Extracted entries
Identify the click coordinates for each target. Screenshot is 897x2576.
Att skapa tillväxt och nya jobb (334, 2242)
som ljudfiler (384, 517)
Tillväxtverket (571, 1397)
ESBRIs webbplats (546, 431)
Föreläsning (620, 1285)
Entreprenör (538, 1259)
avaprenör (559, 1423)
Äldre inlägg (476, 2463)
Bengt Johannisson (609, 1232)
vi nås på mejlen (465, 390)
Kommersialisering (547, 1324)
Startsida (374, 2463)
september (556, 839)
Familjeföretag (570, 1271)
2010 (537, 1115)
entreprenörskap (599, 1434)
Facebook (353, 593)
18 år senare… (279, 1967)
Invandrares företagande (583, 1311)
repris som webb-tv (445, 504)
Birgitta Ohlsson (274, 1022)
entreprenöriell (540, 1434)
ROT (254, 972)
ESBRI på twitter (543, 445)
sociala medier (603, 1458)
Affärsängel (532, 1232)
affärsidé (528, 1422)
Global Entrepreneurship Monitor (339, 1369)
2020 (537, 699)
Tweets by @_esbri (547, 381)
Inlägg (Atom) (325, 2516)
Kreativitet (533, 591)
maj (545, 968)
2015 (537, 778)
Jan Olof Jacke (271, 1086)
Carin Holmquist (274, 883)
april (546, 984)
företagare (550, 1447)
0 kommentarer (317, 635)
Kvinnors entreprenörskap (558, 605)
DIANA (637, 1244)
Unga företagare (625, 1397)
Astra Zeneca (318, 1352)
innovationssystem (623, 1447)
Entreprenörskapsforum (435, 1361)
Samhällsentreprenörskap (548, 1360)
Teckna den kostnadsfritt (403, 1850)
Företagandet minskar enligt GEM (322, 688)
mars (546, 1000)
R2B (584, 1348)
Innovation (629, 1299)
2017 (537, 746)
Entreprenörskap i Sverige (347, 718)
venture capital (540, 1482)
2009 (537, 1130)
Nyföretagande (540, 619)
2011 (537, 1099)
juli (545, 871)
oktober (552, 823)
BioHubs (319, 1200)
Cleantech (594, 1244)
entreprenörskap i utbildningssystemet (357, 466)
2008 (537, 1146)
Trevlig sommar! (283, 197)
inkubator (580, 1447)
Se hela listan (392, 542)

What you have to do
Take the entries above and return all of them exactly.

Reply
Identify the click coordinates for each target. Screenshot is 897x2576.
Att skapa tillväxt och nya jobb (334, 2242)
som ljudfiler (384, 517)
Tillväxtverket (571, 1397)
ESBRIs webbplats (546, 431)
Föreläsning (620, 1285)
Entreprenör (538, 1259)
avaprenör (559, 1423)
Äldre inlägg (476, 2463)
Bengt Johannisson (609, 1232)
vi nås på mejlen (465, 390)
Kommersialisering (547, 1324)
Startsida (374, 2463)
september (556, 839)
Familjeföretag (570, 1271)
2010 (537, 1115)
entreprenörskap (599, 1434)
Facebook (353, 593)
18 år senare… (279, 1967)
Invandrares företagande (583, 1311)
repris som webb-tv (445, 504)
Birgitta Ohlsson (274, 1022)
entreprenöriell (540, 1434)
ROT (254, 972)
ESBRI på twitter (543, 445)
sociala medier (603, 1458)
Affärsängel (532, 1232)
affärsidé (528, 1422)
Global Entrepreneurship Monitor (339, 1369)
2020 (537, 699)
Tweets by @_esbri (547, 381)
Inlägg (Atom) (325, 2516)
Kreativitet (533, 591)
maj (545, 968)
2015 (537, 778)
Jan Olof Jacke (271, 1086)
Carin Holmquist (274, 883)
april (546, 984)
företagare (550, 1447)
0 kommentarer (317, 635)
Kvinnors entreprenörskap (558, 605)
DIANA (637, 1244)
Unga företagare (625, 1397)
Astra Zeneca (318, 1352)
innovationssystem (623, 1447)
Entreprenörskapsforum (435, 1361)
Samhällsentreprenörskap (548, 1360)
Teckna den kostnadsfritt (403, 1850)
Företagandet minskar enligt GEM (322, 688)
mars (546, 1000)
R2B (584, 1348)
Innovation (629, 1299)
2017 (537, 746)
Entreprenörskap i Sverige (347, 718)
venture capital (540, 1482)
2009 (537, 1130)
Nyföretagande (540, 619)
2011 (537, 1099)
juli (545, 871)
oktober (552, 823)
BioHubs (319, 1200)
Cleantech (594, 1244)
entreprenörskap i utbildningssystemet (357, 466)
2008 (537, 1146)
Trevlig sommar! (283, 197)
inkubator (580, 1447)
Se hela listan (392, 542)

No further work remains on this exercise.